STATED TASK A:
Retype the part of the knitting post that opens with the words containing "Although, I have" and closes with "I've every written.".

SELECTED EXTRACT:

↓

So I do what a lot of people do.  I study the items in the books and magazines, and think, "How is that made? How IS that made? HOW is that made?"  And then I get it all fixed in my head.    

And then I lose the pattern book, and dammit, who has time to find one book in at least a thousand and that leads me to the next flaw in my knitting.

I hate reading patterns. 

I mean I can read patterns, and I have proof on this very blog that I frequently make things that do require patterns. I've helped other people read patterns, and I'm actually not bad at it.

I just don't like doing it myself.

Which is another reason I'm not a very good knitter.

Because--and this is my final confession--I LOVE to deconstruct an item and try to figure out what the pattern was just by casting on.

Mate calls this "Use the Force" knitting, and I have to admit-- this phrase tickles me more than it probably should--but it's true.

I think, "I want a raglan sweater and I want it about this big and I want it to use up all my scraps."

And then I cast on.

And I've done that twice, and they've both been sweaters for Squishie that are both HUGE (because I never remember where to pit -- and yes, I use that as a verb, meaning, "To stop increasing the yoke of the sweater and make the damned armpit"-- and highly colorful.

Although, I have to admit, she picked out the colors of this last one herself.

So this sweater I just finished (and that desperately needs blocking it possibly will never get, because Squishie wants to wear it tomorrow on the last day before Christmas) was a product of me casting on random yarns and going, "I think what I do is... THIS."

And then making it so.

I cannot explain to you what it means to me when that sort of thing pans out.      

For example, the dragon scale mittens-- everyone remember those? Yup. That's how I made them. That's how I developed my hat pattern and the Stanley Scarf pattern and pretty much every pattern I've every written.

"I want a thing that does THIS."

I'm just lucky people will wear the thing that does that thing-- it's been a blessing, really.

And, honestly, the same thing goes for writing.

↑

DATASET:
↓

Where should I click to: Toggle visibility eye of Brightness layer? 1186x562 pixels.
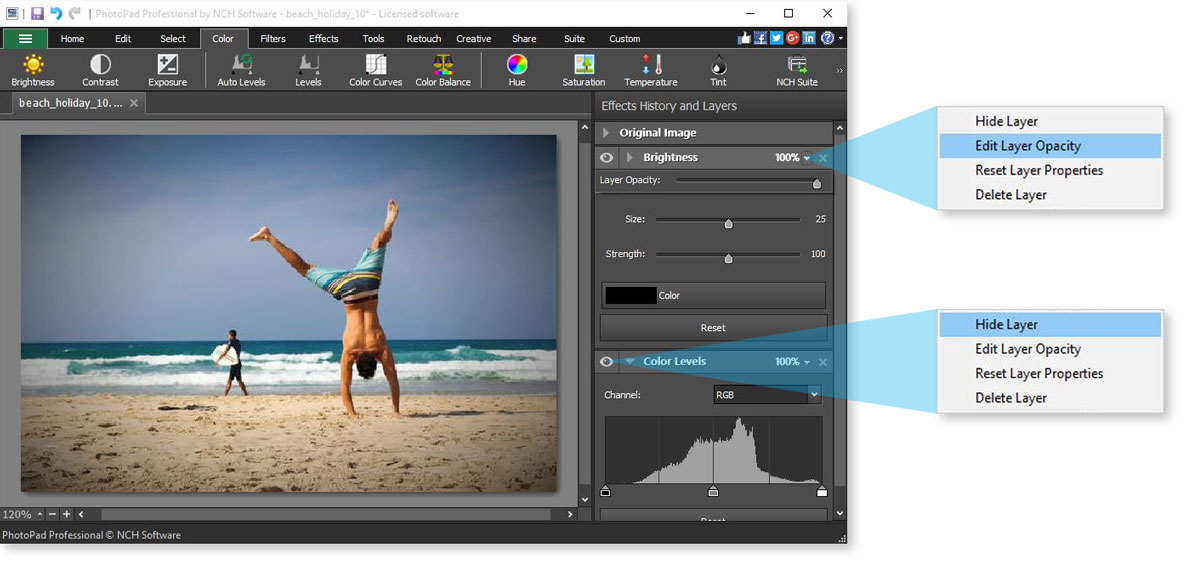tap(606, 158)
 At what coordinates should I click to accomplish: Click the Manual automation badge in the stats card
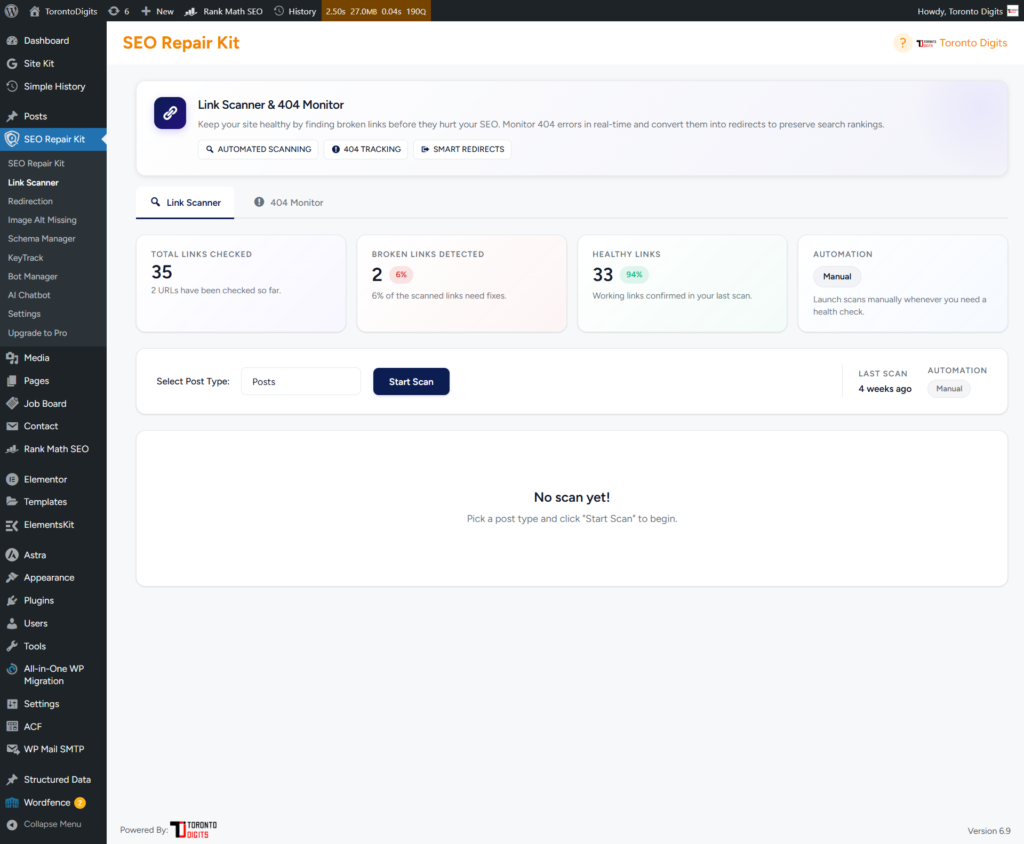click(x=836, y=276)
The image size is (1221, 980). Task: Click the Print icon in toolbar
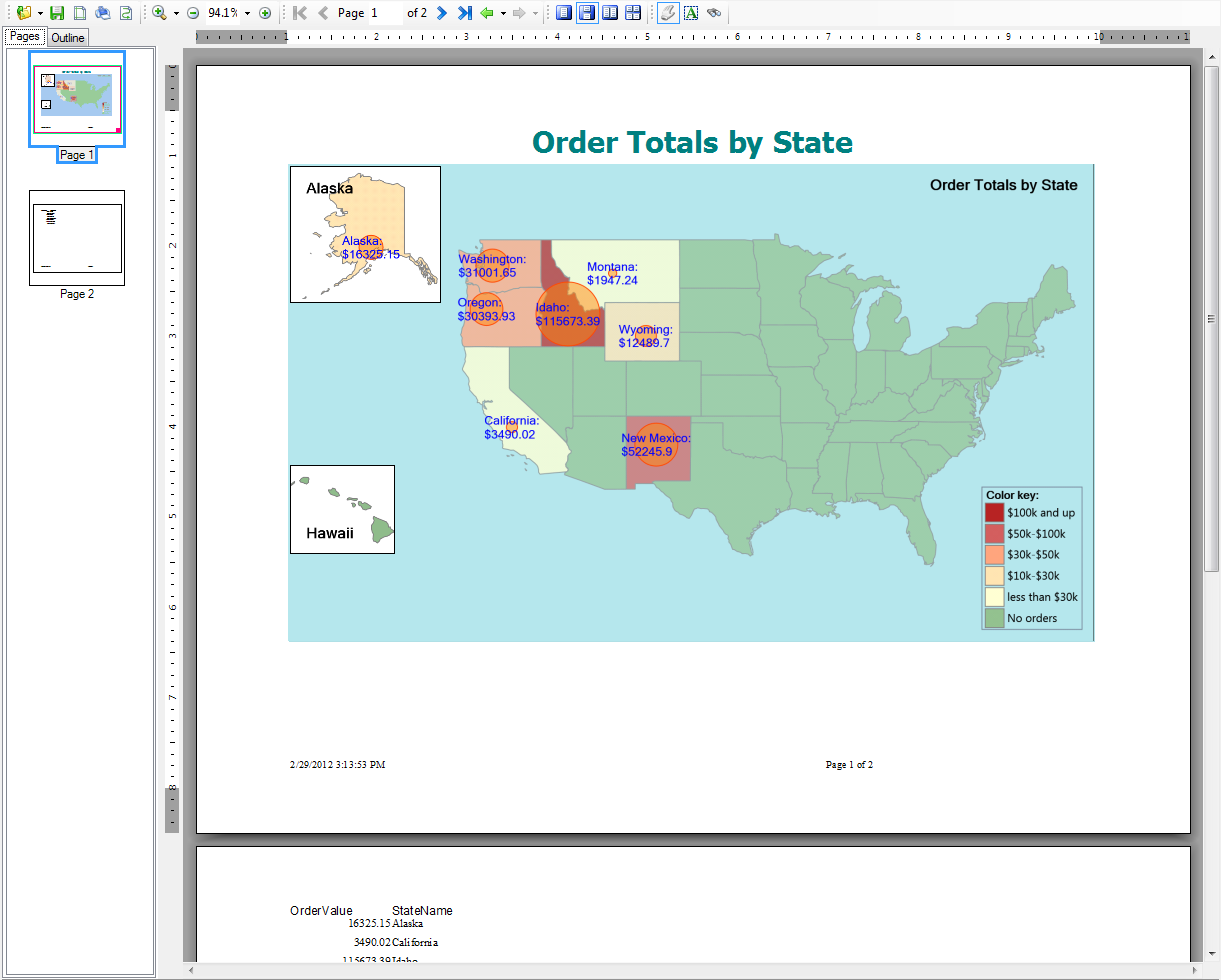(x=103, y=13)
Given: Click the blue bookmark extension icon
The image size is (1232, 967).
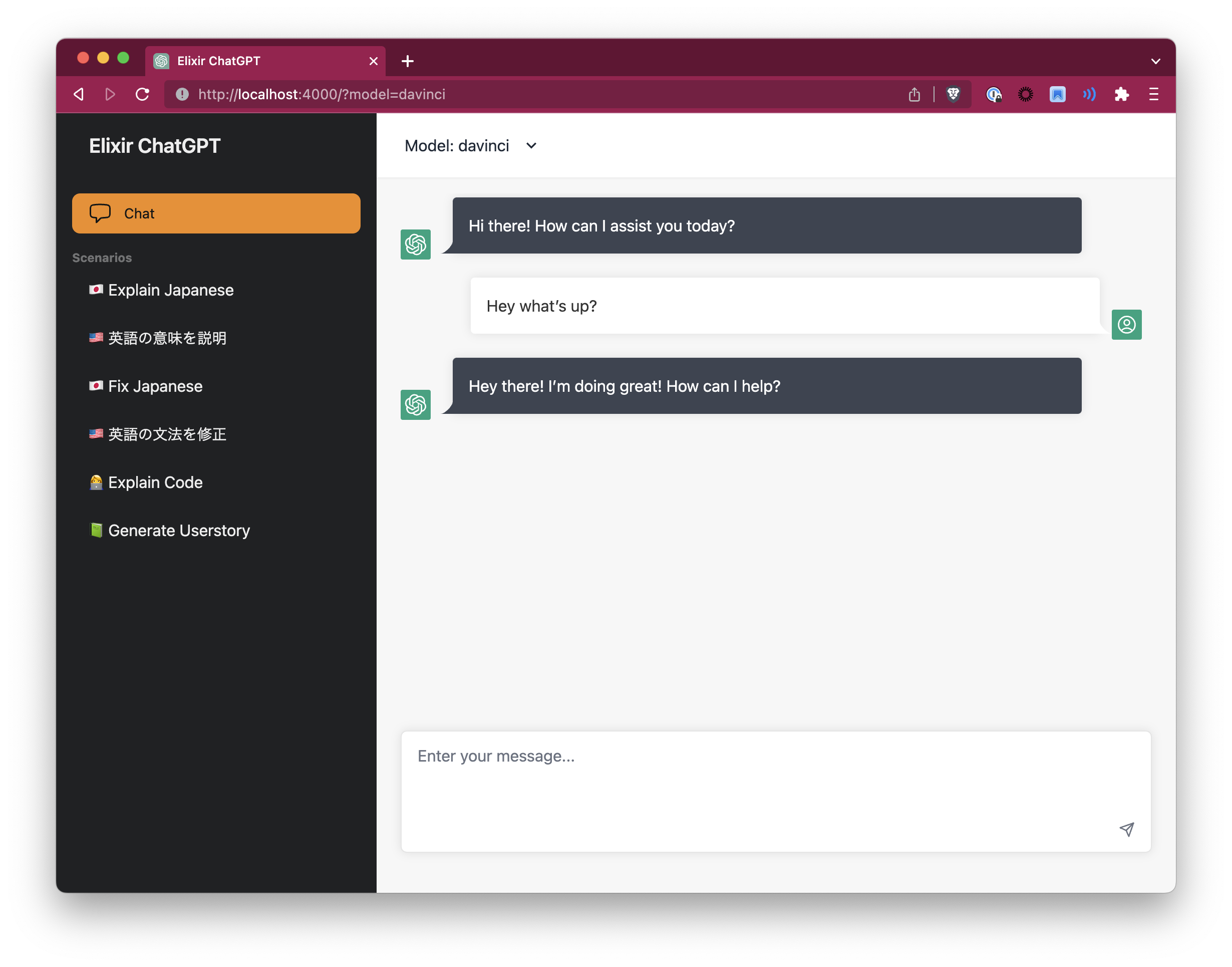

↑
↓

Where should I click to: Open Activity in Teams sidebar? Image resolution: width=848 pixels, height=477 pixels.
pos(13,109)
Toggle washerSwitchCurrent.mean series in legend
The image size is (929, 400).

↑

STATED TASK B:
In the entries, substitute "chart key" for "legend" in the part that opens with the line containing "Where should I click to: Open" and closes with the line containing "The image size is (929, 400).", both lines included. Return only those lines, with nothing else changed.

TASK RESULT A:
Although, I have to admit, she picked out the colors of this last one herself.

So this sweater I just finished (and that desperately needs blocking it possibly will never get, because Squishie wants to wear it tomorrow on the last day before Christmas) was a product of me casting on random yarns and going, "I think what I do is... THIS."

And then making it so.

I cannot explain to you what it means to me when that sort of thing pans out.      

For example, the dragon scale mittens-- everyone remember those? Yup. That's how I made them. That's how I developed my hat pattern and the Stanley Scarf pattern and pretty much every pattern I've every written.

TASK RESULT B:
Where should I click to: Open Activity in Teams sidebar? Image resolution: width=848 pixels, height=477 pixels.
pos(13,109)
Toggle washerSwitchCurrent.mean series in chart key
The image size is (929, 400).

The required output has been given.